Not like this
2016 | How does Ald. Toni Preckwinkle want the Olympic Village to look?
Two months ago, Ald. Toni Preckwinkle (4th) used a City Council vote on a $500 million Olympic guarantee as a forum to blast the village design.
She argued that the new south lakefront community in her ward -- with 5,000 units of new housing and hotels with up to 1,000 rooms -- "looks like something dropped from outer space."
Now that the U.S. Olympic Committee has chosen Chicago over Los Angeles as the American bid city, she's demanding that architects from Chicago-based Skidmore, Owings & Merrill go back to the drawing board.
Her demands include: Connections to the Bronzeville community to the west so the village doesn't become an "isolated little spur of McCormick Place"; a "street grid instead of superblocks," with streets that "go through like a real neighborhood"; a street wall "built to the lot lines" instead of the "unusual curved buildings" now proposed; and ground floor retail "so there's some life on the street."

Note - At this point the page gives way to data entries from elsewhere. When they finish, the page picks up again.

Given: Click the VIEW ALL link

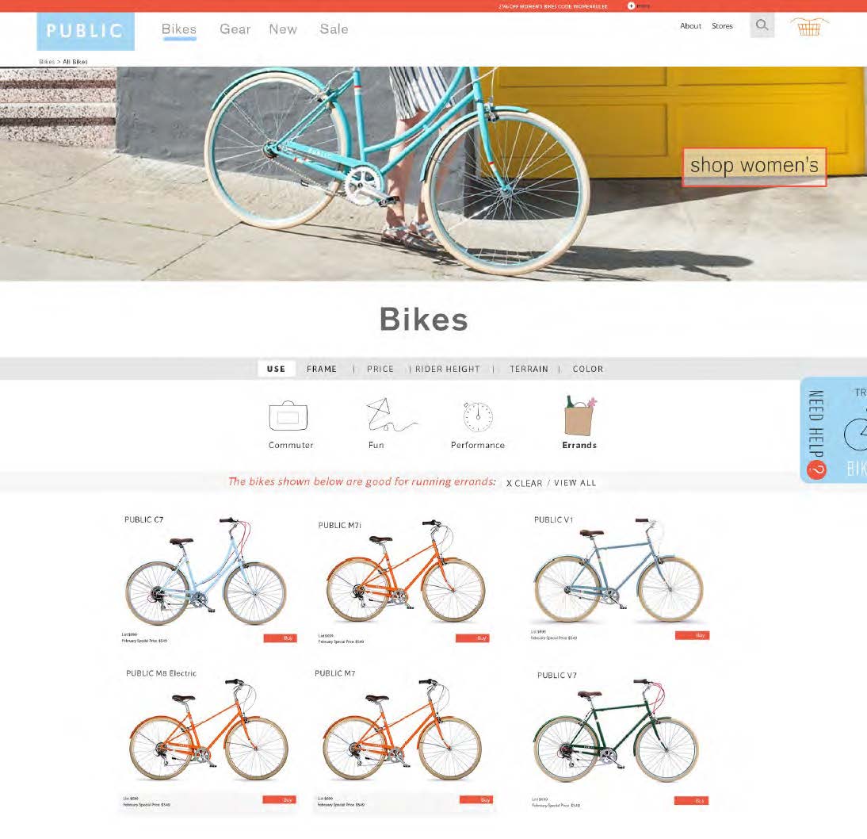Looking at the screenshot, I should click(575, 483).
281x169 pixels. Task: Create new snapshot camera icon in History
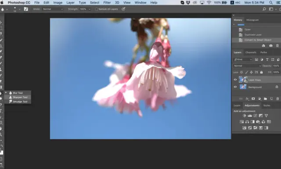[x=271, y=46]
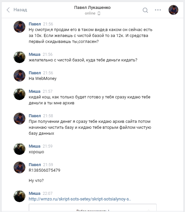Click Павел's avatar at 21:56 10к message
185x212 pixels.
(19, 27)
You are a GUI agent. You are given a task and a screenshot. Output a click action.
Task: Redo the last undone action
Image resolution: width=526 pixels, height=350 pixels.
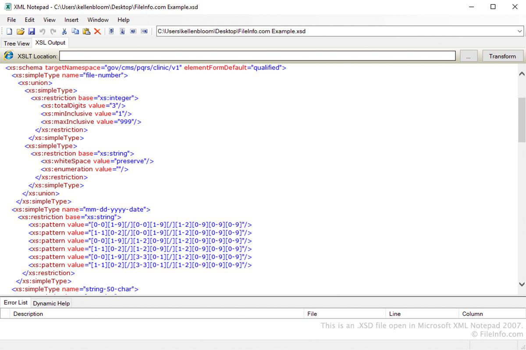pyautogui.click(x=53, y=31)
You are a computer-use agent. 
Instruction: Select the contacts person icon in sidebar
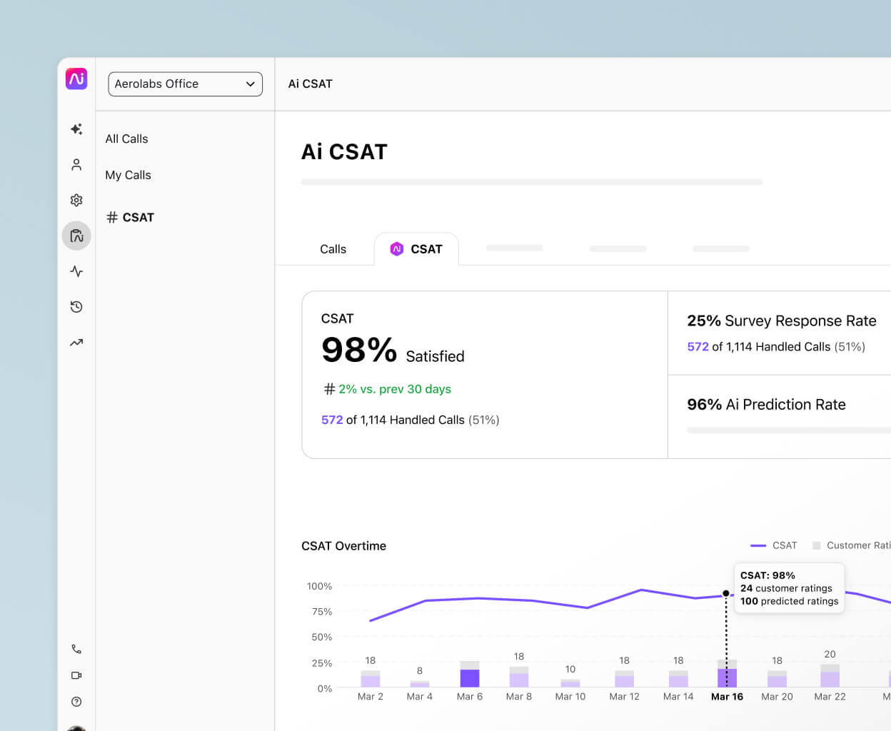[x=76, y=164]
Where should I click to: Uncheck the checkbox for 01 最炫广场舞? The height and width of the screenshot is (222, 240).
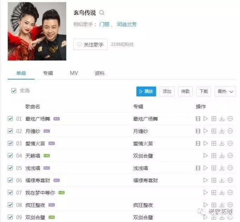(10, 119)
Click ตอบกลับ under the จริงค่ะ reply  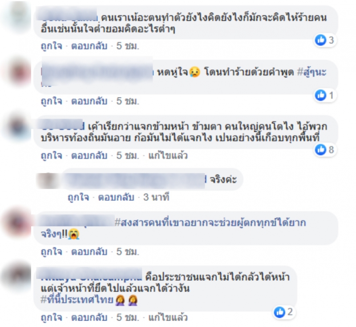click(116, 197)
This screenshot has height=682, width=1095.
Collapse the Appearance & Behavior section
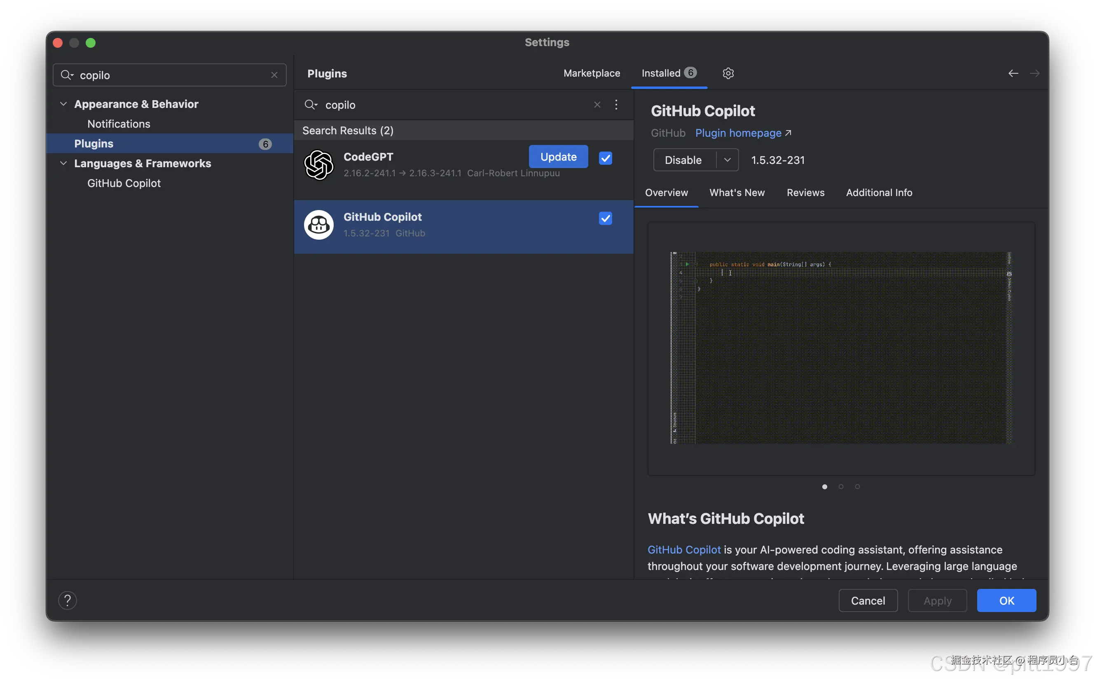click(64, 104)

"I want it to be like a neighborhood. [What they've proposed] is sort of architectural egotism as opposed to a real neighborhood," Preckwinkle said of the alternating series of eight- and 16-story condo towers.
"They've proposed curved buildings sort of plunked there. I don't think that contributes to having a neighborhood. The buildings are self-contained, as opposed to part of a larger community. They proposed a connection at 31st Street. That's not good enough. There have to be intervening streets."
Preckwinkle noted that superblocks are being eliminated in the $1.6 billion Plan for Transformation now replacing CHA high-rises with mixed income communities.
"One of the things we've done is put the streets back in. If you want a real neighborhood, it doesn't work to have superblocks," she said.
Valerie Jarrett, vice chair of Chicago 2016, said Preckwinkle is right on target with her demands and has outlined them in a series of meetings with the mayor's Olympic planners.
Chicago 2016 intends to address all of the concerns after engaging area residents in a public discussion about "everything from architecture and access to where the street grid should go," Jarrett said.
"Do I think the Olympic Village is going to look anything like the concept? No, I don't," she said.
Noting that the Olympic Village will be built on a "critical piece of our lakefront," Jarrett said, "We have to do it right. If the surrounding community doesn't embrace it, it won't be the legacy we want it to be."